Having published evidence that charcoal stimulates nitrification, I’ve been attempting to indentify if this process is characteristic of pyrogenic ecosystems as well as the specific mechanisms at work. I have been collaborating with Dr. David Paré of the Canadian Forest Service and Dr. Alison Munson of Laval University to address these issues and we currently have an NSERC Strategic for that purpose. Graduate student projects are currently examining how fire intensity and plant type affect charcoal quality, quantity, and nutrient cycles in the forest soils of Quebec. The real strength of this project lies in the fact that we will attempt to model post-fire forest soil C dynamics and justify these with plot data. This work is in collaboration with Dr. Steve Cummings, located at Laval as well. I would also like to initiate several new projects examining how charcoal or other black carbon products might be used to improve nutrient availability and C storage in reclaimed or managed soils.

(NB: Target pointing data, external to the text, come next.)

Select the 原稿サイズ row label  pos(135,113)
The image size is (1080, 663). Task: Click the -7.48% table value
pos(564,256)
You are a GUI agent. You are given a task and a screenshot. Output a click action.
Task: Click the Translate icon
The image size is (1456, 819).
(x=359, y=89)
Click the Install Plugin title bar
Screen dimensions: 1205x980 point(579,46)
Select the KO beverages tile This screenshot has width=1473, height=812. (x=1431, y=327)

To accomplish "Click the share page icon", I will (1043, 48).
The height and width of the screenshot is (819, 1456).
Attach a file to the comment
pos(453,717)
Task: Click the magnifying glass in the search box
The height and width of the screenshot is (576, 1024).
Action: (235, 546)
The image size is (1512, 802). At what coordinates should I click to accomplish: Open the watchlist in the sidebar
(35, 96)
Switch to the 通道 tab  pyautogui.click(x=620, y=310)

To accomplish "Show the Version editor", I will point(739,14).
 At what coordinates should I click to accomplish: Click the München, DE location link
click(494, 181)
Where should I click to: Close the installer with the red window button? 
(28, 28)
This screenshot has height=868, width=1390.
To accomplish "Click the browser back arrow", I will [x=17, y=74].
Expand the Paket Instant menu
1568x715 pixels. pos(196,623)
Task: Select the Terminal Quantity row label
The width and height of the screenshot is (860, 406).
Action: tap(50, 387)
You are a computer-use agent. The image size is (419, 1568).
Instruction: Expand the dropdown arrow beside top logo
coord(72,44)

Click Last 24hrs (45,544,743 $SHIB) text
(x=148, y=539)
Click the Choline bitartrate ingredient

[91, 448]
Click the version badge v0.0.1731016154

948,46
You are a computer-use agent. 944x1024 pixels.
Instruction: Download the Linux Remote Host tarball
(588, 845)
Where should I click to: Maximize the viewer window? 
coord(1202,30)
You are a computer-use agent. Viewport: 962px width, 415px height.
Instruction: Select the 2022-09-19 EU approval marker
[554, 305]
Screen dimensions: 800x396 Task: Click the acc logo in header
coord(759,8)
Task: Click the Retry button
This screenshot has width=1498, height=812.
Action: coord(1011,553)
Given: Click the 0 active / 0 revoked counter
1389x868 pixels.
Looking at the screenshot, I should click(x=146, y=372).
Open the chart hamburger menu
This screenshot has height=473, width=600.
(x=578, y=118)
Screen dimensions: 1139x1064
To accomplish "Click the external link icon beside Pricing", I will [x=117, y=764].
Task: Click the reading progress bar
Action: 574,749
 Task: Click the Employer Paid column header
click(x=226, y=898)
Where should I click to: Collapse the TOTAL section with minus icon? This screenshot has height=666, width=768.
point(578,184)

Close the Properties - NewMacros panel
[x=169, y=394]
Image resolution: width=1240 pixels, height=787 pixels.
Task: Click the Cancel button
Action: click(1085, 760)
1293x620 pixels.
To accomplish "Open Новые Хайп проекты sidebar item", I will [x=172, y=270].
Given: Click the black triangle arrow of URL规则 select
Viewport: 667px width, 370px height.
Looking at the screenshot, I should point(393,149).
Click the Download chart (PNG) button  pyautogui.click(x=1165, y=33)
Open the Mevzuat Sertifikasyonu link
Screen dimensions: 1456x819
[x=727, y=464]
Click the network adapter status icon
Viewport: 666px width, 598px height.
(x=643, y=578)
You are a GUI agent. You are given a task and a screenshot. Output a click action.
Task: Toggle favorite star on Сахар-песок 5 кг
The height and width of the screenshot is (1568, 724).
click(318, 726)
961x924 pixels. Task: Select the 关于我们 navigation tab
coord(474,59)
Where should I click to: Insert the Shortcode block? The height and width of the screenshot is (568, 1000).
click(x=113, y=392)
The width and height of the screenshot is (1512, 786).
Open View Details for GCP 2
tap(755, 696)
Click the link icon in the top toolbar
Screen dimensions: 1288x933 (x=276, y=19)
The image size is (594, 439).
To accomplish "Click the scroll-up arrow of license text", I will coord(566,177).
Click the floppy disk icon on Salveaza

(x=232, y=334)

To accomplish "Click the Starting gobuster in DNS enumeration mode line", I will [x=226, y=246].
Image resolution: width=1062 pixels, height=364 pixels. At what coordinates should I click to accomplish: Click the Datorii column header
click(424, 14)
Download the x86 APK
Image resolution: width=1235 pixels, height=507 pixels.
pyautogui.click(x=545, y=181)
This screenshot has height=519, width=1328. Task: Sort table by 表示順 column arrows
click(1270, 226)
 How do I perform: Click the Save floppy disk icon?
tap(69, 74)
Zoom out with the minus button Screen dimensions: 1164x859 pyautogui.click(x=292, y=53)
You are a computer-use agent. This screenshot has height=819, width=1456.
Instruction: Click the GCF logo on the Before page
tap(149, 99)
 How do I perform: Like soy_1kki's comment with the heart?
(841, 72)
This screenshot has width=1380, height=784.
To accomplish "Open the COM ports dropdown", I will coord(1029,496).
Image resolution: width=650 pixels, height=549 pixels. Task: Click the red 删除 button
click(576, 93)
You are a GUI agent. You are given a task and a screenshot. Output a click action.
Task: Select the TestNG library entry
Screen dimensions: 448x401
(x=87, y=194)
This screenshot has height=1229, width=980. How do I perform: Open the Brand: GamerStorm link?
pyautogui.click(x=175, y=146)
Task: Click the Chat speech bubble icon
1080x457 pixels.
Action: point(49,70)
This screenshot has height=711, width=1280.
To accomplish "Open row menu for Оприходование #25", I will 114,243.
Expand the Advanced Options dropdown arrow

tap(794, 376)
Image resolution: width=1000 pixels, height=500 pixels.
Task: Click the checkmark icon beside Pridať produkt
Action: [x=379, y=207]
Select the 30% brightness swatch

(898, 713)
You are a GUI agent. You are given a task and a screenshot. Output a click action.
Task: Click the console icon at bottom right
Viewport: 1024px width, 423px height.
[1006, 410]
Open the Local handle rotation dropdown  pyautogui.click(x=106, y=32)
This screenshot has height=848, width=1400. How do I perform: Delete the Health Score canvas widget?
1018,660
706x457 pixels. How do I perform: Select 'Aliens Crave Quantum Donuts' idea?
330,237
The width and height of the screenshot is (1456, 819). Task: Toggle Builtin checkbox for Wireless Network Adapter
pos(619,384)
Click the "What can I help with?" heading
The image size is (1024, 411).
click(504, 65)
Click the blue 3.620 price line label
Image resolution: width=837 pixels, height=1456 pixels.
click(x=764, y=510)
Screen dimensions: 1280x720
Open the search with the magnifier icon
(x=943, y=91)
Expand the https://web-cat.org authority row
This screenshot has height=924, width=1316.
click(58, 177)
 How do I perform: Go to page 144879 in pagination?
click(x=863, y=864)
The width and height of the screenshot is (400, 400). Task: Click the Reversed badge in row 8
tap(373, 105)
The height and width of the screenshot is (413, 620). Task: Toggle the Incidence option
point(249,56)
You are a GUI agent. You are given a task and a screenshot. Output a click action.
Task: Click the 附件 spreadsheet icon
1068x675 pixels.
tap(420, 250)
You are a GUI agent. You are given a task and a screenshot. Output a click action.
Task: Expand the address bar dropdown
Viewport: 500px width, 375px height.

We have been collaborating on a project aiming to tie the number and diversity of ammonium oxidizing bacteria (AOB) to fire frequency. Our results to date indicate a strong interaction between fire frequency, mineral soil gross nitrification rates, and the number and community structure of AOB. From this work I have co-authored two papers and one book chapter with Dr. Thomas DeLuca and have an additional paper with Dr. DeLuca and others which is being reviewed for a Special Edition of the Journal of Environmental Quality. Continuing this research has been a great opportunity to work with Dr. Uldis Silins at the Lost Creek fire installation.
My doctorate research examined forest soil N cycling in ponderosa pine stands with increasing time since fire. This work produced evidence for an ecological footprint left by natural disturbance, where N availability remains elevated in the fire return interval, but decreases with time. I also looked at how post-fire plant community dynamics drives N cycling and microbial activity through allelopathy. The results indicated that when forest ecosystems do not experience fire within the natural return interval, the N cycle shifts from disturbance driven to vegetation driven. Four articles have been published from this work to date and a synthesis article is in preparation for Biogeochemistry.